Cette nouvelle organisation appelée GHT, issue de la dernière loi, est bien passée inaperçue quant à ses effets réels, comme s’il s’agissait d’une évolution « naturelle » des CHT ou communauté hospitalière qui, elles, étaient destinées à regrouper des fonctions administratives et logistiques de différents hôpitaux publics afin de les optimiser et n’avaient pas la prétention de réviser, voire imposer, l’orientation des patients, exceptions faites de quelques équipements médicaux mutualisés qui pouvaient obliger les patients à revoir leurs parcours . Or il n’en va pas de même avec ces fameux GHT, dont un des objectifs est d’ « améliorer le parcours de patient » , au moyen de filières incluant une gradation des soins ( un peu comme les maternités, des hôpitaux de niveau 1, 2 ou 3 pour les CHU).
En effet, pour le législateur, il s’agit bien d’aller plus loin et d’impacter cette fois directement le parcours des patients, de les réorienter dans le secteur public selon une offre de soins régulée au nom de leurs intérêts. Cette régulation sera effectuée à partir de la définition des périmètres à l’intérieur desquels sont inscrits les établissements publics de santé c’est-à-dire les hôpitaux dits de secteur ( niveau 1 ) rattachés à un hôpital dit de support ( niveau 2 ) et chaque GHT ou groupement d’hôpitaux rattaché à un CHU ( niveau 3) . Bien entendu le législateur prévoit un peu de démocratie sanitaire dans cette organisation ; c’est-à-dire rien ne devrait se faire sans la concertation avec les acteurs locaux, les élus, les professionnels de santé, accessoirement les représentants de patients.

◇ ◇ ◇ ◇

**Consigne**
Remplacez « communauté hospitalière » par « communauté hospitalière de territoire » dans le passage sur les GHT, en reprenant la portion qui s'ouvre sur les mots contenant « Cette nouvelle organisation » et se ferme sur « pour les CHU). ».

Entrées de données recueillies:
◇ ◇ ◇ ◇

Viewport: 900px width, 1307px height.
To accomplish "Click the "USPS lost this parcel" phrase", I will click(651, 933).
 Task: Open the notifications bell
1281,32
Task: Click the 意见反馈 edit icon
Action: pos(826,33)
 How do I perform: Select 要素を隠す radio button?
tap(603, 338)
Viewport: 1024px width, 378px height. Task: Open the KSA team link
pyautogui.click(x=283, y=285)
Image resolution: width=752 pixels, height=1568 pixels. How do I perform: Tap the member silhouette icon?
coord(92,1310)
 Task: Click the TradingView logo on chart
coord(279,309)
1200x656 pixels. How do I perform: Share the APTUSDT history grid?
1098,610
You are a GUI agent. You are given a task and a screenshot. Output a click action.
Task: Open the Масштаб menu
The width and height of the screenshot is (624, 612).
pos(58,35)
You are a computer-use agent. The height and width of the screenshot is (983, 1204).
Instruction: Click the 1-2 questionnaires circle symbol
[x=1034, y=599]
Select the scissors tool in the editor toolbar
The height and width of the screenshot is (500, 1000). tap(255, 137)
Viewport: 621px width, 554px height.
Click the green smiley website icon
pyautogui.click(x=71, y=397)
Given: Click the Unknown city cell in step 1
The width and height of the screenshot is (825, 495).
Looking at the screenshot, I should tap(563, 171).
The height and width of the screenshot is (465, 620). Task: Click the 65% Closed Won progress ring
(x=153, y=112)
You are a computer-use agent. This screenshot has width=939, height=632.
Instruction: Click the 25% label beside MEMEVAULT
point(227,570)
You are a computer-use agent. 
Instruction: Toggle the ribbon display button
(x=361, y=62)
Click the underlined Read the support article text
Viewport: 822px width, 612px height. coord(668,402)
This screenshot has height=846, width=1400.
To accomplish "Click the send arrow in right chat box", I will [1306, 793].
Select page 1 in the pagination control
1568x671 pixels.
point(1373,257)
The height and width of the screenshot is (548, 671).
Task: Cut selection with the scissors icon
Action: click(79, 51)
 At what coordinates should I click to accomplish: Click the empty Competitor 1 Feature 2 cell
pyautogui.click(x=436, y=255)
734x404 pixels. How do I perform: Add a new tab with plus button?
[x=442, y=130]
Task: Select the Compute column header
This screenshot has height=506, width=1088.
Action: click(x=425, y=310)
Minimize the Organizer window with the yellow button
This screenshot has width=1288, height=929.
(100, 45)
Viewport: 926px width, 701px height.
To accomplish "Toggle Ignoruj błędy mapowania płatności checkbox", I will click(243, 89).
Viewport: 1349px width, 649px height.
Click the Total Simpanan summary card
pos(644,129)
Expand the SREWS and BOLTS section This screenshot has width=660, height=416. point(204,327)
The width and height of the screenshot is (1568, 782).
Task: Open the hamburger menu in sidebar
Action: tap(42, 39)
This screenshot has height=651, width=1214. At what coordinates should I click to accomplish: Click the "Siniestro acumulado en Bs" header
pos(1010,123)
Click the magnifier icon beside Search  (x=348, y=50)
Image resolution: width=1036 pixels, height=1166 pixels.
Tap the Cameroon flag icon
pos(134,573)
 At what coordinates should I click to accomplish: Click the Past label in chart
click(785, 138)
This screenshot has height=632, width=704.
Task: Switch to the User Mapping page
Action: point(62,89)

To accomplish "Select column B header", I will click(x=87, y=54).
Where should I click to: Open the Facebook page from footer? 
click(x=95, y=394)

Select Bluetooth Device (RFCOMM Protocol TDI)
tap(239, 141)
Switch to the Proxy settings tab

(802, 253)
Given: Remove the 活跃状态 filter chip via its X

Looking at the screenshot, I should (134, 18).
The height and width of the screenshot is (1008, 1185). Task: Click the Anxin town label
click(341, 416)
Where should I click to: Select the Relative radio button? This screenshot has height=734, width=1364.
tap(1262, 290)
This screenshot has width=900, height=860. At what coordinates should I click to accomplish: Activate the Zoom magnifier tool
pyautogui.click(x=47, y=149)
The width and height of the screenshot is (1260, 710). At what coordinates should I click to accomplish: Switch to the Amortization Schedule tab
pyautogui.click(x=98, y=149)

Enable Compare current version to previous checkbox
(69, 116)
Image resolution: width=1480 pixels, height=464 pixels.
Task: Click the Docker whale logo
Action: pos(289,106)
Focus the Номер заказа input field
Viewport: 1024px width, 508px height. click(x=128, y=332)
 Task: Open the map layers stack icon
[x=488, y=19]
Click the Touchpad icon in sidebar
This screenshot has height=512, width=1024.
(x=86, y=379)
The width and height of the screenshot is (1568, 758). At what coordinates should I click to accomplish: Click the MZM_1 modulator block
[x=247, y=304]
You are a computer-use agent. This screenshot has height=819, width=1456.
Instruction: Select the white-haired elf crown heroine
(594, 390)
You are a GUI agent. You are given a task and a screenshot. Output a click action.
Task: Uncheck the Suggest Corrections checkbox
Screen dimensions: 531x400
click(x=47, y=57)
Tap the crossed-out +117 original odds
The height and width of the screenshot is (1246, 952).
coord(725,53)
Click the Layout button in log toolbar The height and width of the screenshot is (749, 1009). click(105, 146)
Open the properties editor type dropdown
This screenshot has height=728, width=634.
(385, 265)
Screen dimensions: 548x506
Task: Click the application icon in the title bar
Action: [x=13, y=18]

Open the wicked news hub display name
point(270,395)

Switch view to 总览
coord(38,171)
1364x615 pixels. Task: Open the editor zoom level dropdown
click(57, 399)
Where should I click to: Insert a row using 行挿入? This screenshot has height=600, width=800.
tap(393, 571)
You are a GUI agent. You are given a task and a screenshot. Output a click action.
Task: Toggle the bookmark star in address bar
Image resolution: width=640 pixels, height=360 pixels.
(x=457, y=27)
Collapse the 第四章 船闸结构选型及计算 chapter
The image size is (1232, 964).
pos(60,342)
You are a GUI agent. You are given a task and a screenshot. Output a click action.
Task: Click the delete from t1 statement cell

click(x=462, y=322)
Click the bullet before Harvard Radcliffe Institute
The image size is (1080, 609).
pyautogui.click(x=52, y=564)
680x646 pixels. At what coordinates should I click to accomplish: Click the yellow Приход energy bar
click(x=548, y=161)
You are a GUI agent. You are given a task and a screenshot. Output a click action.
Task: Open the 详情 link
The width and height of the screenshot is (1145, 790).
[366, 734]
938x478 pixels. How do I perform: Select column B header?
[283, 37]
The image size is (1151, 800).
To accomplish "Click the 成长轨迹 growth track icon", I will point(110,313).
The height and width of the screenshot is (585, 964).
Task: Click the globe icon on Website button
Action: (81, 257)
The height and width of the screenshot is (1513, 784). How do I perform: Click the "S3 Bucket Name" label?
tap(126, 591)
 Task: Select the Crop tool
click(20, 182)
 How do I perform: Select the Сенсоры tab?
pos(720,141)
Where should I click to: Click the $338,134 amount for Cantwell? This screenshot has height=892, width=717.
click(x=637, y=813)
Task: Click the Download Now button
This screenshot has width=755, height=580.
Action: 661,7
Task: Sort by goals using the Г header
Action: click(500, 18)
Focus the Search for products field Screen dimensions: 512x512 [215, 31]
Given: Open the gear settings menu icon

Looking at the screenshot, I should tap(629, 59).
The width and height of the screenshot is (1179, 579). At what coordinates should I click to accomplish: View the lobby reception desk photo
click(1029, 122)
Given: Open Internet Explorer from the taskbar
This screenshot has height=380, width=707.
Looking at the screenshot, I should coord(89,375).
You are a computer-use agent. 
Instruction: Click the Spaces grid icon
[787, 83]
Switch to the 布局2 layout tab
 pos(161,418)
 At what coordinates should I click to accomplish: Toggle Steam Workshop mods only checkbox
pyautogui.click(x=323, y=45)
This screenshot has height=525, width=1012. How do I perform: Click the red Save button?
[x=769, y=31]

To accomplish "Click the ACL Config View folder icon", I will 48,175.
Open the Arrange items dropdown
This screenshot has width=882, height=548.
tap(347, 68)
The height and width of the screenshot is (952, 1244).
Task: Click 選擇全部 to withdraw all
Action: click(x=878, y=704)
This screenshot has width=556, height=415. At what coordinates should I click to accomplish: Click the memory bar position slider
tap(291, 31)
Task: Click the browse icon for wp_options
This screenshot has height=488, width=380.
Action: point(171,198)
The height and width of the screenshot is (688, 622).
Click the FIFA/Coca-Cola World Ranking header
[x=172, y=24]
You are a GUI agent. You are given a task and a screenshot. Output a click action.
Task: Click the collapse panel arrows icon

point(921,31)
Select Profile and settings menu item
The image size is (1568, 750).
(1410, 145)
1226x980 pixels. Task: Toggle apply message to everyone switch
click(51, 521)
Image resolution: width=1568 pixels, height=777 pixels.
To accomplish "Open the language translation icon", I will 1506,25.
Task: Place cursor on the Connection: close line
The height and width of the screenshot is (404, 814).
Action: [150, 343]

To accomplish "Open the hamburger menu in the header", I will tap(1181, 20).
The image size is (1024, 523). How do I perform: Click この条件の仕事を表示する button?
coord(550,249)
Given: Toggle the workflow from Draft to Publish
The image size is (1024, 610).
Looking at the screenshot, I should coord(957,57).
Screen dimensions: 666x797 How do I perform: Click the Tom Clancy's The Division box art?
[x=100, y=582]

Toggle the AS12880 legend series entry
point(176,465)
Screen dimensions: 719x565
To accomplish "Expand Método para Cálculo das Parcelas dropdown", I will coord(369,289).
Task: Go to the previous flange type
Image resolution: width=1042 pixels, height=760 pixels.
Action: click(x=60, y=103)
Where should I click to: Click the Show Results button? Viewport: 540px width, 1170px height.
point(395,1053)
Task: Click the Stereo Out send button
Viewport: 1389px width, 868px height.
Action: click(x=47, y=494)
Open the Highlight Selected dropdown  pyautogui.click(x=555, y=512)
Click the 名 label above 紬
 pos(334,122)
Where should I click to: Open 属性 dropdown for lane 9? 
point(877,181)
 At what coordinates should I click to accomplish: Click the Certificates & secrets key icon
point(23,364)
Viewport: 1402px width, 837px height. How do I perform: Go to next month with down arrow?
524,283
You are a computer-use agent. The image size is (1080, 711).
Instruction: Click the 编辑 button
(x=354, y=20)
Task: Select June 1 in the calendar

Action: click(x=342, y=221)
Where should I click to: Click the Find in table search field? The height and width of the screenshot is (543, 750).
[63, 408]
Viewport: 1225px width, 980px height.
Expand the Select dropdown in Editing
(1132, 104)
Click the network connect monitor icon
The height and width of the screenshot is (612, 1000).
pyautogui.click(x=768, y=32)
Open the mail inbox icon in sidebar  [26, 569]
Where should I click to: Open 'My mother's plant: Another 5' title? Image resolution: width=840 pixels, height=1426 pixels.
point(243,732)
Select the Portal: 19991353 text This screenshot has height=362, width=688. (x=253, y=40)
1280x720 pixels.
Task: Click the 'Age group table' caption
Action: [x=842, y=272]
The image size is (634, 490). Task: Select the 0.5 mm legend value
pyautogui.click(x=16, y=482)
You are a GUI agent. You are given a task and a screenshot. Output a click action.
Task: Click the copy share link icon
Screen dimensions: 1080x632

◇ ◇ ◇ ◇

**Réponse ci-dessous**
Cette nouvelle organisation appelée GHT, issue de la dernière loi, est bien passée inaperçue quant à ses effets réels, comme s’il s’agissait d’une évolution « naturelle » des CHT ou communauté hospitalière de territoire qui, elles, étaient destinées à regrouper des fonctions administratives et logistiques de différents hôpitaux publics afin de les optimiser et n’avaient pas la prétention de réviser, voire imposer, l’orientation des patients, exceptions faites de quelques équipements médicaux mutualisés qui pouvaient obliger les patients à revoir leurs parcours . Or il n’en va pas de même avec ces fameux GHT, dont un des objectifs est d’ « améliorer le parcours de patient » , au moyen de filières incluant une gradation des soins ( un peu comme les maternités, des hôpitaux de niveau 1, 2 ou 3 pour les CHU).